Another approach under investigation is that of combined PI3K and CDK4/6 inhibition, explained Jhaveri.
“CDK4/6 is downstream of the PI3K/AKT/mTOR pathway, so if one were to consider dually vertically inhibiting these pathways together, we might be able to see better synergistic activity,” she said.
Key trials in this regard include PASTOR (NCT02599714), PIPA (NCT02389842), LeeBLet (NCT02154776), and TRINITI-1 (NCT02732119), among others.
ESR1 mutations are another viable target, arising in approximately 30% of women who have received prior aromatase inhibitors. Oral SERDs are currently the subject of investigation in this setting, but whether they will pan out, either as single agents or in combination, has yet to be determined, said Jhaveri.

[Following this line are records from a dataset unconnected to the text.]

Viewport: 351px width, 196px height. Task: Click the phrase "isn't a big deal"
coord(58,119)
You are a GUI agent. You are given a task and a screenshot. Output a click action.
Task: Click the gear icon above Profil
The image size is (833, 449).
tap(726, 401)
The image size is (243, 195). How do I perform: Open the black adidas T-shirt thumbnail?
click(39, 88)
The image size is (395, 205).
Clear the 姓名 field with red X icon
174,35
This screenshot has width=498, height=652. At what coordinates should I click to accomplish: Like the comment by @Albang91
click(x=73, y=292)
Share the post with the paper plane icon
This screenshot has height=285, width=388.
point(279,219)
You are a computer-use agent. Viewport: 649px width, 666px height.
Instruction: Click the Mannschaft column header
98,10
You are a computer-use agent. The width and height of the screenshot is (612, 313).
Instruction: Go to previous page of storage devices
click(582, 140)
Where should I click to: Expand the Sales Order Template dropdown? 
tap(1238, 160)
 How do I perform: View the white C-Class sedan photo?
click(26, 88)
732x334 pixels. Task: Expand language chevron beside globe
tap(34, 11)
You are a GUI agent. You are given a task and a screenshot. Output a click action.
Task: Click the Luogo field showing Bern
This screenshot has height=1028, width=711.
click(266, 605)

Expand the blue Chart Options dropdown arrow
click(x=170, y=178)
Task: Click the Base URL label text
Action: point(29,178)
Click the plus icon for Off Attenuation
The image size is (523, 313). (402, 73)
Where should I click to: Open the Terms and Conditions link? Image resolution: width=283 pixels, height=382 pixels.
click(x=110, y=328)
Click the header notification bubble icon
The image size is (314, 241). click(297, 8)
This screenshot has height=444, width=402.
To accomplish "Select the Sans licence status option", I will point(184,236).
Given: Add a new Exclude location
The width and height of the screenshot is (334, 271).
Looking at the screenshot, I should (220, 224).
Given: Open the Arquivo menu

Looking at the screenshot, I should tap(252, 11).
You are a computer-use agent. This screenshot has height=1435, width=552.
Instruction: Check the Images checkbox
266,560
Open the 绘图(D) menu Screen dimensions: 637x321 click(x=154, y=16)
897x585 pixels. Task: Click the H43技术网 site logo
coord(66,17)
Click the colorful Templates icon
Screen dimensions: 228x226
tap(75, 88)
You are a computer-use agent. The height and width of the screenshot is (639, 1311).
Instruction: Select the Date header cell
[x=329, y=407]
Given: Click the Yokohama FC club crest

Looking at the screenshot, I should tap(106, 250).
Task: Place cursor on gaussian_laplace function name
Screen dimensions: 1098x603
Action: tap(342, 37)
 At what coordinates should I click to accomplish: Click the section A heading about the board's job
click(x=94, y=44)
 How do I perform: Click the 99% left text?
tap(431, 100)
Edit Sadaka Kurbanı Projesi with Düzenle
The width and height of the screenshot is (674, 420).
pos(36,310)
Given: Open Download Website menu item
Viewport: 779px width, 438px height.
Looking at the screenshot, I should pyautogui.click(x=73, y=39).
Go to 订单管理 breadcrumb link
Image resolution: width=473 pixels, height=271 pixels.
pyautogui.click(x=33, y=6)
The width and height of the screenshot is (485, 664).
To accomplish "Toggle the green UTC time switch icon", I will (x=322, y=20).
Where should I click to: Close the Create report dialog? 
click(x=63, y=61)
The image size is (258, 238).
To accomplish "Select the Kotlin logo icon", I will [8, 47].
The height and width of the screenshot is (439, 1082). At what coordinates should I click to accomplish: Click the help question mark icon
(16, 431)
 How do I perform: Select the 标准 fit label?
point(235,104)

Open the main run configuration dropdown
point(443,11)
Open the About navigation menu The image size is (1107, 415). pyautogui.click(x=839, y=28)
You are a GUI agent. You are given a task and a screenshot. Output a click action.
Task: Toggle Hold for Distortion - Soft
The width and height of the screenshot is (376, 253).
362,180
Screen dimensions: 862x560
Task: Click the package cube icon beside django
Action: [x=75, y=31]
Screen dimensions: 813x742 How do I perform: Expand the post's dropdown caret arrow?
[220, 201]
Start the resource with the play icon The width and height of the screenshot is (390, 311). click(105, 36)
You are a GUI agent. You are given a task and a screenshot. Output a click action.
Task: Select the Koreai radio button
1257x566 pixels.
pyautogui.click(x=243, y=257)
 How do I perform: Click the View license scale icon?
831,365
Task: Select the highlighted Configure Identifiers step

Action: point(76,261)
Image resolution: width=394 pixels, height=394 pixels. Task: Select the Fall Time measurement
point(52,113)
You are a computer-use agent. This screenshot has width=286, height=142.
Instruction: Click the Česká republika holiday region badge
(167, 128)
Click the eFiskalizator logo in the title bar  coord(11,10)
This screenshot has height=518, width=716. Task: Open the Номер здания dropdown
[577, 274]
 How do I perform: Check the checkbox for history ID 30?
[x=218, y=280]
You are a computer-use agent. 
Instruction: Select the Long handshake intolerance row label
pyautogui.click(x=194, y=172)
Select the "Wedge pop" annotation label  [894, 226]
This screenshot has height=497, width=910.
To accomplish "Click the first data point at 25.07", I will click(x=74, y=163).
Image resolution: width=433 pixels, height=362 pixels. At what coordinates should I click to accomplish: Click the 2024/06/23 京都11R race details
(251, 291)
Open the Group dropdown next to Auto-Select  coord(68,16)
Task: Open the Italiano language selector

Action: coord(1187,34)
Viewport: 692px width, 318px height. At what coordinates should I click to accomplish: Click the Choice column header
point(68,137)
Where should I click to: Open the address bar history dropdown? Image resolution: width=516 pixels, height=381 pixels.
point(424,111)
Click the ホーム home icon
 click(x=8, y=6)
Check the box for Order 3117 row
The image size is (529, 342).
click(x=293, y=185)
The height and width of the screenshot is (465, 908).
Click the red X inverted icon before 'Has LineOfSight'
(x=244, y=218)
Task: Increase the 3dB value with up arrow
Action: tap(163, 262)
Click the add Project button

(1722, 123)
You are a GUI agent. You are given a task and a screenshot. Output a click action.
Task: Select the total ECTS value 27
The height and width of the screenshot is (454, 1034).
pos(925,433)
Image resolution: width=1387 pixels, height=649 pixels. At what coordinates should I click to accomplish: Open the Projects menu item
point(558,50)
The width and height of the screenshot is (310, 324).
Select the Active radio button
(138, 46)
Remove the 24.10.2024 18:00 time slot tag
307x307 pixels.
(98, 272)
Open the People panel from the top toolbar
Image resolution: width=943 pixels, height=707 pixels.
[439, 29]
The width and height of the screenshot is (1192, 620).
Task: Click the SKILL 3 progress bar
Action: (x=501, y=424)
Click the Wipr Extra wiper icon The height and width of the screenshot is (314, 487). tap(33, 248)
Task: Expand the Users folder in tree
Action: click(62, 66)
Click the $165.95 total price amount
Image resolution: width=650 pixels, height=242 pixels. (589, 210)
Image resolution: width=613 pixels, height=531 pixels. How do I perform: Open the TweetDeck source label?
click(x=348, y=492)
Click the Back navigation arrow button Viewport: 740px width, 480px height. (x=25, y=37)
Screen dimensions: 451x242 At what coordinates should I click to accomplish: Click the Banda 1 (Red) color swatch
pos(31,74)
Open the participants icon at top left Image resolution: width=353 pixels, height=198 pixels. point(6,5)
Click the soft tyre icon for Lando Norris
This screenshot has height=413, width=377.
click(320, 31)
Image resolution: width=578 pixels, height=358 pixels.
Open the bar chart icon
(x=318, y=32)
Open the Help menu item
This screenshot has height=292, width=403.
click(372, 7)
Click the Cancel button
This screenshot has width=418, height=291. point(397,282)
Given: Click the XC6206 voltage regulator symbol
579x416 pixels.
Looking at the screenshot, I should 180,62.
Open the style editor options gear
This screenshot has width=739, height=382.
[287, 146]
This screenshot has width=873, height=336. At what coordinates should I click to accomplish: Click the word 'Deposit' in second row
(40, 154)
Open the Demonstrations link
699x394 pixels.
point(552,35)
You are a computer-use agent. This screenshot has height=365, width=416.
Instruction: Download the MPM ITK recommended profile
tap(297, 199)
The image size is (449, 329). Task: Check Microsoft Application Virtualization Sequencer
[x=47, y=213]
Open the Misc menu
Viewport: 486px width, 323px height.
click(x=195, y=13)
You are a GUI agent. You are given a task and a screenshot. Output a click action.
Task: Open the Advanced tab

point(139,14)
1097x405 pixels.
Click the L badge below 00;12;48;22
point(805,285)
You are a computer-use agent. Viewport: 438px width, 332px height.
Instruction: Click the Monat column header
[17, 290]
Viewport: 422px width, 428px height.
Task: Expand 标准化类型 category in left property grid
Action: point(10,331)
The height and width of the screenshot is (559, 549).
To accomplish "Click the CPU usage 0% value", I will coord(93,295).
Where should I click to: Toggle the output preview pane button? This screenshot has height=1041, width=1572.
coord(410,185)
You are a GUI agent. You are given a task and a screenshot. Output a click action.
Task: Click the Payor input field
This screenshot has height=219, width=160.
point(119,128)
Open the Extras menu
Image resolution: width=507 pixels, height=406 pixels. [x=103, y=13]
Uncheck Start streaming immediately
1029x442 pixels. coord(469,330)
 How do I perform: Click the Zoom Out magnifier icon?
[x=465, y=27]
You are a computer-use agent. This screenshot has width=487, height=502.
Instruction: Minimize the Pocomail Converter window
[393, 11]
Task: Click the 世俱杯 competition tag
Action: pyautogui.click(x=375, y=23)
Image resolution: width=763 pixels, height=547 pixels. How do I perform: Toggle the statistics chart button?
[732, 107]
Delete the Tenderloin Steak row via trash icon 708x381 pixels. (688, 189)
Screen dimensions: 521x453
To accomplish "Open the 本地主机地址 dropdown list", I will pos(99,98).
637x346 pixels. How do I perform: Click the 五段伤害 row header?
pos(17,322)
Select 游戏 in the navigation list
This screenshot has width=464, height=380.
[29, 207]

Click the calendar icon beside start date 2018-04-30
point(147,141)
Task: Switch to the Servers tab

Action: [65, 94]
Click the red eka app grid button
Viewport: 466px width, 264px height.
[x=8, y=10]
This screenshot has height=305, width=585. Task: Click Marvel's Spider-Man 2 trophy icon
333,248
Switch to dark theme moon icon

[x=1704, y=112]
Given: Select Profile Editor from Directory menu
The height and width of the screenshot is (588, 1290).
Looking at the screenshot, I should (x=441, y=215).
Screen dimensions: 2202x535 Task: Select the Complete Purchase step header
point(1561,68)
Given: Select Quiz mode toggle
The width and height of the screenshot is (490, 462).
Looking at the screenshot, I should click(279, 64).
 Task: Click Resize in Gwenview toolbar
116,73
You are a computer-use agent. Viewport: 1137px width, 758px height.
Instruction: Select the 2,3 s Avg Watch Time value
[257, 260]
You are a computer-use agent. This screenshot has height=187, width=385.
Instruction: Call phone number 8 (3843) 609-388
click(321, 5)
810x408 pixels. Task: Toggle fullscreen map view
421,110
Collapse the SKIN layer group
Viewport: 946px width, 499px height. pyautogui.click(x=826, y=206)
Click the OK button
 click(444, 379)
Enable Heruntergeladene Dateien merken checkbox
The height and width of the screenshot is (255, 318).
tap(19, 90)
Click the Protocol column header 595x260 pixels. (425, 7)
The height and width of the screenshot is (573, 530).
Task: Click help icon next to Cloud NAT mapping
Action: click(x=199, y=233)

Although the data are still in early stages, findings from a phase 1/1b trial (NCT02734615) indicated that the oral SERD LSZ102 was well tolerated and was active in combination with ribociclib or alpelisib (Piqray) in patients withER-positive breast cancer who had progressed on endocrine therapy. In the 3-arm study, investigators evaluated LSZ102 alone (arm A), in combination with ribociclib (arm B), and in combination with alpelisib (arm C). In arm A, LSZ102 elicited an objective response rate of 1.3%, a clinical benefit rate of 9.1%, and a medi-an progression-free survival of 1.8 months (95% CI, 1.7-2).4
In arm B, the addition of LSZ102 to ribociclib led to a 15.8% ORR and a CBR of 35.5%; the median PFS was 6.2 months (95% CI, 4.4-6.4). The combination of LSZ102 and alpelisib demonstrated an objective response rate of 5.4%, a clinical benefit rate of 18.9%, and a median progression-free survival of 3.5 months (95% CI, 1.8-5.5).